How Fast Is a Brisk Walk? MPH, Steps & Calories

A brisk walk is generally 2.5 to 4.6 miles per hour (5 to 7.5 km/h), with most health guidelines using roughly 3 mph as the practical starting point. But the “right” speed varies by person, and there are simpler ways to know you’ve hit the mark than watching a speedometer.

The Speed Range in Numbers

Health organizations define brisk walking as a pace of at least 5 km/h (about 3.1 mph), with the upper end reaching around 7.5 km/h (4.6 mph). The CDC uses 2.5 mph as its floor for moderate-intensity walking. For most healthy adults, that sweet spot falls around 3 to 4 mph, which works out to roughly a 15- to 20-minute mile.

A useful benchmark: research across multiple studies found that about 100 steps per minute consistently qualifies as brisk walking for most adults. That’s a little under two steps every second. If you don’t have a GPS watch but you do have a fitness tracker counting steps, this number gives you a reliable target.

How to Tell You’re Walking Fast Enough

Speed alone doesn’t capture the full picture because fitness level, leg length, terrain, and age all affect how hard your body is actually working at a given pace. A 25-year-old runner and a 70-year-old with knee problems will reach moderate intensity at very different speeds. That’s why most guidelines focus on how the effort feels rather than a single number.

The simplest check is the talk test: if you can carry on a conversation but couldn’t sing a song, you’re in the brisk zone. Your breathing should quicken noticeably without leaving you gasping. You’ll typically start to lightly sweat after about 10 minutes. If you can belt out a full chorus without pausing for breath, you need to pick up the pace. If you can barely get a sentence out, you’ve pushed past brisk into vigorous territory.

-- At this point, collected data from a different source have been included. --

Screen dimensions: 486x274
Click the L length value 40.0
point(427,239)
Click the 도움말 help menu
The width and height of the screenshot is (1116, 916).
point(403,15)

Why 100 Steps Per Minute Works

Researchers looking at what separates a casual stroll from a brisk walk landed on a cadence of about 100 steps per minute, corresponding to roughly 2.7 mph. That number held up consistently across studies and body types. It’s a practical threshold because counting steps for 10 seconds and multiplying by six is something you can do on any sidewalk without any equipment.

One important caveat: older adults often reach moderate-intensity effort at a cadence lower than 100 steps per minute. If you’re over 65 and the talk test tells you you’re working at a moderate level, trust the feel of the effort over the step count.

What Makes Brisk Walking “Moderate Intensity”

Exercise scientists measure activity intensity using metabolic equivalents, or METs. Sitting quietly is 1 MET. Brisk walking falls in the 3 to 5.9 MET range, which the CDC classifies as moderate intensity. That means your body is burning three to six times the energy it uses at rest. For comparison, slow or leisurely walking (under 2.5 mph) falls below that 3-MET threshold and doesn’t count toward the weekly exercise targets set by major health guidelines.

The current Physical Activity Guidelines for Americans recommend 150 minutes per week of moderate-intensity activity. Broken into five days, that’s 30 minutes of brisk walking a day. Going beyond 150 minutes brings additional health benefits, but 150 is the baseline where the most significant gains in heart health, blood sugar regulation, and mood start to show up.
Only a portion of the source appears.